Hands-On: SPIFFE Authentication

Note: SPIFFE authentication is not available for the public testbed environment. This option is for organizations running their own Directory deployment with SPIRE infrastructure.

Ideal for services running within your own Kubernetes cluster that need programmatic access. This method works best in environments where the SPIRE Agent is deployed as a DaemonSet, allowing workloads to automatically obtain their identity certificates via the Workload API.

Two Approaches

  1. Production Workloads (Recommended): Use SPIRE Agent + Workload API for fully automated certificate management
  2. Local Development/Testing: Manually export certificates from SPIRE Server for experimentation on your laptop

The manual export approach is only for demonstration and experimenting in your local environment. It allows you to test SPIFFE authentication without needing the full SPIRE infrastructure on your machine. Production workloads should always use the SPIRE Agent for automatic, zero-touch certificate management.

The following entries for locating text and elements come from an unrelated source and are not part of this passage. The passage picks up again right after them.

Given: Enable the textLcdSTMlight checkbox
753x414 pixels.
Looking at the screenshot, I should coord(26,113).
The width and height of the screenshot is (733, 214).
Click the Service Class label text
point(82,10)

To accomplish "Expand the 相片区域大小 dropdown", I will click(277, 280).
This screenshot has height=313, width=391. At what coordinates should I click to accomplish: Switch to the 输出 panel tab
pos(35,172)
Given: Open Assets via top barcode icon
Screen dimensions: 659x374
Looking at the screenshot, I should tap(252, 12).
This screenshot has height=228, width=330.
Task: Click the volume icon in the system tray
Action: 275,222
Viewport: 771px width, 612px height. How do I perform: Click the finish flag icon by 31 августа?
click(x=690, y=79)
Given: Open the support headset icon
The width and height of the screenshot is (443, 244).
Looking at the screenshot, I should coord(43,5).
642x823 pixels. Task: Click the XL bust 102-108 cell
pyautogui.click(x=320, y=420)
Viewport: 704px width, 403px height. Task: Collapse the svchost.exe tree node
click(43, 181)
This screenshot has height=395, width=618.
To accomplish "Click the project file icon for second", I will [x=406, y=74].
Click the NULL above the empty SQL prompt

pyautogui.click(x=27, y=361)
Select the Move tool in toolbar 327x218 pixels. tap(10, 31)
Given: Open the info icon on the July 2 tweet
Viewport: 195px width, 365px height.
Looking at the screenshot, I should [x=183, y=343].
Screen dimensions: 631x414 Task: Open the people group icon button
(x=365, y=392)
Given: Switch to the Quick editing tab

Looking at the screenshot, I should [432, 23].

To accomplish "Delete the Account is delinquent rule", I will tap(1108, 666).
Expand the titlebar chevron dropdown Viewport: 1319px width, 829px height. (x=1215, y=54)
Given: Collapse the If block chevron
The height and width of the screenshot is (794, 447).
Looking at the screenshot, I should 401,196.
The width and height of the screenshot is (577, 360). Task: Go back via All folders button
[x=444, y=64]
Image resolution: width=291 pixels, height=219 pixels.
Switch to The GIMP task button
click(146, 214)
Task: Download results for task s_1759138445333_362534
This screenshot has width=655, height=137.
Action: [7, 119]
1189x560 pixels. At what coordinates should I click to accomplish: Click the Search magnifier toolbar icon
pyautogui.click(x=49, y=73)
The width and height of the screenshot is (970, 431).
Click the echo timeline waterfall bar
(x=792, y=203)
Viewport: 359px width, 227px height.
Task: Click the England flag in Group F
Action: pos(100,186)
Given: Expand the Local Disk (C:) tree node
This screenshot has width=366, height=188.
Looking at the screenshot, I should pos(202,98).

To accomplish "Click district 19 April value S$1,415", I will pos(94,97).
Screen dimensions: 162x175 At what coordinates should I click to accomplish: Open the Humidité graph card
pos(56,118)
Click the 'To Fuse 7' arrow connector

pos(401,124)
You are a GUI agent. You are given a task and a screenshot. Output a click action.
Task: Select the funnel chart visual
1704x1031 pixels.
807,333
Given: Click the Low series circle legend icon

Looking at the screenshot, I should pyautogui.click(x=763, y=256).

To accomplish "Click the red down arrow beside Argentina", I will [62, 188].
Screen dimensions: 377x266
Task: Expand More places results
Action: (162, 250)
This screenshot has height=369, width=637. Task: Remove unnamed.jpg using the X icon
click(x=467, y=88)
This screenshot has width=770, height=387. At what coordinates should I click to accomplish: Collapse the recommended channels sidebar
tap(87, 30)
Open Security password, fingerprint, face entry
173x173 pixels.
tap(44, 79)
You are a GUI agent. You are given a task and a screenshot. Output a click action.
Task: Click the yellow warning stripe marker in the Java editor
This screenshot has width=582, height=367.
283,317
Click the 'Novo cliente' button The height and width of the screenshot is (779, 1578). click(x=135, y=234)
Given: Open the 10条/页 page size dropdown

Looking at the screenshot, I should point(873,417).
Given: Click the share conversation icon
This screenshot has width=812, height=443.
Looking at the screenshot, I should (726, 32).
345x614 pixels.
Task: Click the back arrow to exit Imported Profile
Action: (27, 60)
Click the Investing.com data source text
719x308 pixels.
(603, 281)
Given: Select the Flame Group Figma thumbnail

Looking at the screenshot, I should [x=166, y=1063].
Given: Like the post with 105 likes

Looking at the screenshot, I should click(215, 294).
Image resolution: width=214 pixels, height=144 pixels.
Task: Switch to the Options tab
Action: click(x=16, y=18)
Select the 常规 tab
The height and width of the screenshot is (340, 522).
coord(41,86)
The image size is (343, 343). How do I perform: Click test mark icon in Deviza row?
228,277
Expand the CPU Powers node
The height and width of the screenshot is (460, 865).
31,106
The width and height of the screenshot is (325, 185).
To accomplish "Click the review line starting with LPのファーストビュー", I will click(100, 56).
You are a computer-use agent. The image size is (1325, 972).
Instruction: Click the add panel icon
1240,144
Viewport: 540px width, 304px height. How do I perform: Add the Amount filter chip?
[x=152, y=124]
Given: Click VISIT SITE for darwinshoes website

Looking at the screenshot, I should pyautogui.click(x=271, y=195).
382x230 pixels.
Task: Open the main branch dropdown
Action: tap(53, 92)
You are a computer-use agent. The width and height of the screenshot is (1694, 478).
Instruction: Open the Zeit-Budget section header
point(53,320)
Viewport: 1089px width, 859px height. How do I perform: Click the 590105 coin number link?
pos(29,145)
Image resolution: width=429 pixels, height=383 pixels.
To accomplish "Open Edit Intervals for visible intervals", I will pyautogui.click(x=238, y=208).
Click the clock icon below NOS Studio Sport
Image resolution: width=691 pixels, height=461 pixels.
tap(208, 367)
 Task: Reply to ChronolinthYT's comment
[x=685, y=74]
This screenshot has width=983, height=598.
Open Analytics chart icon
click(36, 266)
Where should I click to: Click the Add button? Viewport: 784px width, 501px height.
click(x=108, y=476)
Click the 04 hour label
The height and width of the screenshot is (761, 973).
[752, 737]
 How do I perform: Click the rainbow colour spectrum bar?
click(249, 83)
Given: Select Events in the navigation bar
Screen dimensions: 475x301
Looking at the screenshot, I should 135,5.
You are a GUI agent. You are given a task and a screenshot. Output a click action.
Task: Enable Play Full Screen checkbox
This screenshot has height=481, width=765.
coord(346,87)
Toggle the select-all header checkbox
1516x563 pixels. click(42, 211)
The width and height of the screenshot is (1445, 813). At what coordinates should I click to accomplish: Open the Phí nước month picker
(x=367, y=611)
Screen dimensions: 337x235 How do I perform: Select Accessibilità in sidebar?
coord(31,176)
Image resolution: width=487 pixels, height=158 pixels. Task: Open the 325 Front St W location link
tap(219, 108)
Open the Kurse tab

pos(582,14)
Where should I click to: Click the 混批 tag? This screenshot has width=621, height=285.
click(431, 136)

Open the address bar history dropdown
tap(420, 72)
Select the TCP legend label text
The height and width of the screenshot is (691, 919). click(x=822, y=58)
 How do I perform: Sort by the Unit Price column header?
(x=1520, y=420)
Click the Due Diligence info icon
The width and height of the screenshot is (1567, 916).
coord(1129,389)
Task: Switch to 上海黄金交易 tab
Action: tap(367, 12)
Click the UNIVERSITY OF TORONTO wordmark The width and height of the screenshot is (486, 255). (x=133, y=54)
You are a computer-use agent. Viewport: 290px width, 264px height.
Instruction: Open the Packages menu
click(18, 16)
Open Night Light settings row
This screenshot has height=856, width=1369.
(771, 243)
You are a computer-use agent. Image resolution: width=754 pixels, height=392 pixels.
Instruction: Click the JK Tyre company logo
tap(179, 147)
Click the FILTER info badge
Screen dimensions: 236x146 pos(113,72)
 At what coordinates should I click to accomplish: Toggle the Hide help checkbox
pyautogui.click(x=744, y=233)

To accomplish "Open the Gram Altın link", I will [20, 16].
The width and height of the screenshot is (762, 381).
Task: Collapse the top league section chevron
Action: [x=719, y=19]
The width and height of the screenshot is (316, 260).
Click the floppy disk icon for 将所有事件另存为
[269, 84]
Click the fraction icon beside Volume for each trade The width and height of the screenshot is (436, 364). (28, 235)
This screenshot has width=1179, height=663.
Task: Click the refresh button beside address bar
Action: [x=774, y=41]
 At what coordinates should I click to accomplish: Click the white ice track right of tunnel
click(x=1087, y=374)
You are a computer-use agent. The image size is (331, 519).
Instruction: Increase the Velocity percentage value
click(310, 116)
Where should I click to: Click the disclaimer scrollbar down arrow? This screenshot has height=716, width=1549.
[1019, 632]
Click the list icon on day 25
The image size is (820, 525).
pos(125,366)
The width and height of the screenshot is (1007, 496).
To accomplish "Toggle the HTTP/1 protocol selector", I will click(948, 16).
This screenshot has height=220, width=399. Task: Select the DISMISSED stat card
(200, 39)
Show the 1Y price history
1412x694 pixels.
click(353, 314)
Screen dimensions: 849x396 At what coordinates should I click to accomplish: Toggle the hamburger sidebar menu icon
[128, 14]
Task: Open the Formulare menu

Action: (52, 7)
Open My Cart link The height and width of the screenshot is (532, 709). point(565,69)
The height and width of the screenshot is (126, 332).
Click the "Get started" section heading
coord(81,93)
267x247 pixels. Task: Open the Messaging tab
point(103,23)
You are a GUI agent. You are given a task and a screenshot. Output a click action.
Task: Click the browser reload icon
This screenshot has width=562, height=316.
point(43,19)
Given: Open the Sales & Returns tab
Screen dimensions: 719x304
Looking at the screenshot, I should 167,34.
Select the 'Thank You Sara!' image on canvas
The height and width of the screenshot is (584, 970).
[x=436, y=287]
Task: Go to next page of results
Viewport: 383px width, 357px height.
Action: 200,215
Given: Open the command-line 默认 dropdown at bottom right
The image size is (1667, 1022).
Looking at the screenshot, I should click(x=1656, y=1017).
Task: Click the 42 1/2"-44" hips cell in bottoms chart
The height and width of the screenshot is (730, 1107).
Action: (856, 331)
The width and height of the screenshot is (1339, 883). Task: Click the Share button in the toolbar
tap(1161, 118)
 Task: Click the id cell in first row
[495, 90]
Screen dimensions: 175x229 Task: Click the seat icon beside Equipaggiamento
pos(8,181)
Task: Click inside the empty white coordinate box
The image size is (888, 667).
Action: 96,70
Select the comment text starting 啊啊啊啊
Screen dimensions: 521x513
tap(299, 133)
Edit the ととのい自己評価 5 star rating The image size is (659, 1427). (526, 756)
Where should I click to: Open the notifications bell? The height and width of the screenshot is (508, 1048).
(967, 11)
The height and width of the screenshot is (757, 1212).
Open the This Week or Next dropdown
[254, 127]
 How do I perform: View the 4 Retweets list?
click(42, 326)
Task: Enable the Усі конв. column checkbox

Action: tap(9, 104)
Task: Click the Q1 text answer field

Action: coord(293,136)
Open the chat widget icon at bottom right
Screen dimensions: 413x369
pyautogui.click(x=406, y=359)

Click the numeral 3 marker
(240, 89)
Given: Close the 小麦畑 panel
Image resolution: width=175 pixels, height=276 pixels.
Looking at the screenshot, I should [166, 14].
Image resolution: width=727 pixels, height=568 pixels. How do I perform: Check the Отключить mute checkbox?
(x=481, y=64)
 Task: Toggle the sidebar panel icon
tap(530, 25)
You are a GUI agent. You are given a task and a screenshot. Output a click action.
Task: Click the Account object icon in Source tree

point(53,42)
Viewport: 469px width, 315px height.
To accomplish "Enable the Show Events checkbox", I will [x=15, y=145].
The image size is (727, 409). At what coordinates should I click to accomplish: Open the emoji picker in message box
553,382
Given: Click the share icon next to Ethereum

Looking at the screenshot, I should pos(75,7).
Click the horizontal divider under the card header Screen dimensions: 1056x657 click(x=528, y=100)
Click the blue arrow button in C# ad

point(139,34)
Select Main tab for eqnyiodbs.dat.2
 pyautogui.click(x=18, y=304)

Manual Certificate Export (Local Testing Only)

When you want to test Directory authentication from your laptop without SPIRE Agent, you can manually mint a certificate from your own SPIRE server (requires cluster access and administrative permissions):

Step 1: Mint SPIFFE Certificate

# Replace with your own SPIRE server pod name and namespace
kubectl exec -n <your-spire-namespace> <your-spire-server-pod> \
  -c spire-server -- \
  /opt/spire/bin/spire-server x509 mint \
  -dns <your-directory-api-address> \
  -spiffeID spiffe://<your-trust-domain>/demo-client \
  -ttl 1h \
  -output json > spiffe-local.json

Example for your own deployment:

kubectl exec -n my-spire spire-server-0 \
  -c spire-server -- \
  /opt/spire/bin/spire-server x509 mint \
  -dns directory.mycompany.com \
  -spiffeID spiffe://mycompany.com/demo-client \
  -ttl 1h \
  -output json > spiffe-local.json

Step 2: Configure Environment

# Use your own Directory deployment endpoints
export DIRECTORY_CLIENT_SERVER_ADDRESS="<your-directory-api>:443"
export DIRECTORY_CLIENT_AUTH_MODE="token"
export DIRECTORY_CLIENT_SPIFFE_TOKEN="spiffe-local.json"

Step 3: Use the CLI

dirctl info <cid>
dirctl pull <cid> -o json

The manual certificate export approach above is useful for testing and debugging, but production workloads should use the SPIRE Workload API to automatically obtain and rotate certificates. This requires the SPIRE Agent to be running on the same node as your workload (typically deployed as a Kubernetes DaemonSet).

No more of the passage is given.